Immunotherapy Before Targeted Therapy Improves Survival in Advanced Melanoma

Source: Inside Precision Medicine, September 2022

Combination PD-1/CTLA-4 blockade and dual BRAF/MEK inhibition have each shown significant clinical benefit in patients with BRAF V600 mutant metastatic melanoma. However, little prospective data existed to guide the choice of initial therapy or sequence in these patients. In a paper in the Journal of Clinical Oncology researchers conducting the DREAMseq (EA6134) trial appear to have provided convincing data that treatment order—with immunotherapy first over targeted therapy—leads to survival benefits.

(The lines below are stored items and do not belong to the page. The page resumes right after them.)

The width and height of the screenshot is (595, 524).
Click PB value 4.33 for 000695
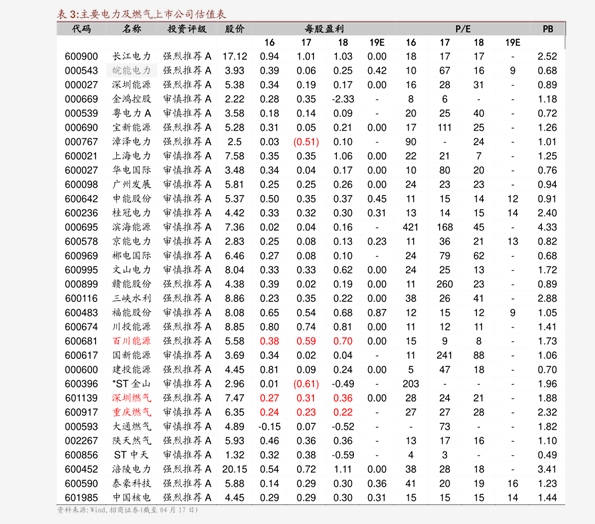[x=547, y=227]
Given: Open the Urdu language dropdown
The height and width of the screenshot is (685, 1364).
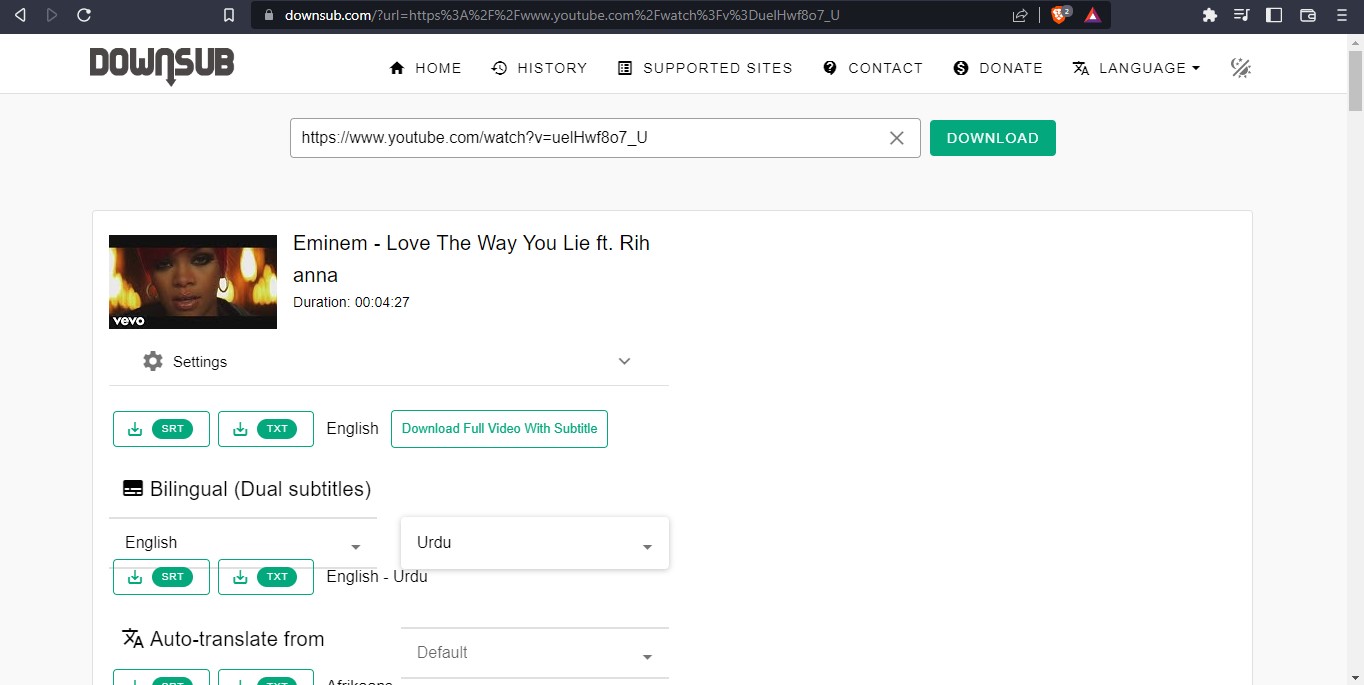Looking at the screenshot, I should click(x=534, y=543).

The randomized phase III DREAMseq trial involving 265 people with advanced melanoma showed that if there was disease progression, starting treatment with combination PD-1/CTLA-4 immunotherapy (nivolumab and ipilimumab), followed by targeted BRAF/MEK therapy (dabrafenib and trametinib) led to a clinically meaningful 20% improvement in 2-year overall survival from the start of treatment when compared to the opposite treatment sequence (72% vs. 52%, respectively). Progression-free survival, where the cancer is stable or improving, was also trending in favor of those who started on immunotherapy.

The DREAMseq (EA6134) trial sought to improve survival for patients found with stage 3 or 4 skin cancer that had spread beyond its local area and could not be removed by surgery. To be eligible, patients needed to have BRAF V600 mutations in the tumor cells. These mutations drive cancer growth and are present in roughly 40% to 50% of melanomas.